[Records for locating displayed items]
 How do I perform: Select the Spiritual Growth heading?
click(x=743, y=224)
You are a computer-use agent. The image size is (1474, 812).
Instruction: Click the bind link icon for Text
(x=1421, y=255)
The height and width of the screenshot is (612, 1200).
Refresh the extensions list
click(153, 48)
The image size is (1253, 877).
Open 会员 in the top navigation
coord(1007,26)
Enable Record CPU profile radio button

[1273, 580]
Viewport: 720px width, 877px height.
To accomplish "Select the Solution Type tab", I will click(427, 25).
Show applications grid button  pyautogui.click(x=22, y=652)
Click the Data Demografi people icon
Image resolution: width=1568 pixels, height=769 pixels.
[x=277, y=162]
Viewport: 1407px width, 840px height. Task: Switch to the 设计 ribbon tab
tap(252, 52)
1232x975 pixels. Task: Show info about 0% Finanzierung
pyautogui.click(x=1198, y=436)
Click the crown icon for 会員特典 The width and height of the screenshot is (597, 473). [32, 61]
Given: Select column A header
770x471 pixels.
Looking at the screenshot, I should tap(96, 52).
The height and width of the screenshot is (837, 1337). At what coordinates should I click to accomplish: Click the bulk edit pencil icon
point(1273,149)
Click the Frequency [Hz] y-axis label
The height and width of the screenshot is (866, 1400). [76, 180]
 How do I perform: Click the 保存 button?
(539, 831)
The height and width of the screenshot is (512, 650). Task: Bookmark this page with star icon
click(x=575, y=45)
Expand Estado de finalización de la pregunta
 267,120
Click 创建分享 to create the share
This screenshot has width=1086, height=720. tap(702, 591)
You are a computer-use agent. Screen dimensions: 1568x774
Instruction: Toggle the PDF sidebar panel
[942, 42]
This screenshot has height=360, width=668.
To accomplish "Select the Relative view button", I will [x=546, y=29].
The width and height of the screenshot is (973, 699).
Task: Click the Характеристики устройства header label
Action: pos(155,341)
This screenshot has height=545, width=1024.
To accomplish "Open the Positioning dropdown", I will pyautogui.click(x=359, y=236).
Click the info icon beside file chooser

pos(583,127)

[WHAT TO DO] Quote the material above word for word, from the line with "How do I perform: Click the 保存 button?" to the line with "Action: pos(155,341)", including both of those lines.

[ANSWER TO THIS PROBLEM]
 How do I perform: Click the 保存 button?
(539, 831)
The height and width of the screenshot is (512, 650). Task: Bookmark this page with star icon
click(x=575, y=45)
Expand Estado de finalización de la pregunta
 267,120
Click 创建分享 to create the share
This screenshot has width=1086, height=720. tap(702, 591)
You are a computer-use agent. Screen dimensions: 1568x774
Instruction: Toggle the PDF sidebar panel
[942, 42]
This screenshot has height=360, width=668.
To accomplish "Select the Relative view button", I will [x=546, y=29].
The width and height of the screenshot is (973, 699).
Task: Click the Характеристики устройства header label
Action: pos(155,341)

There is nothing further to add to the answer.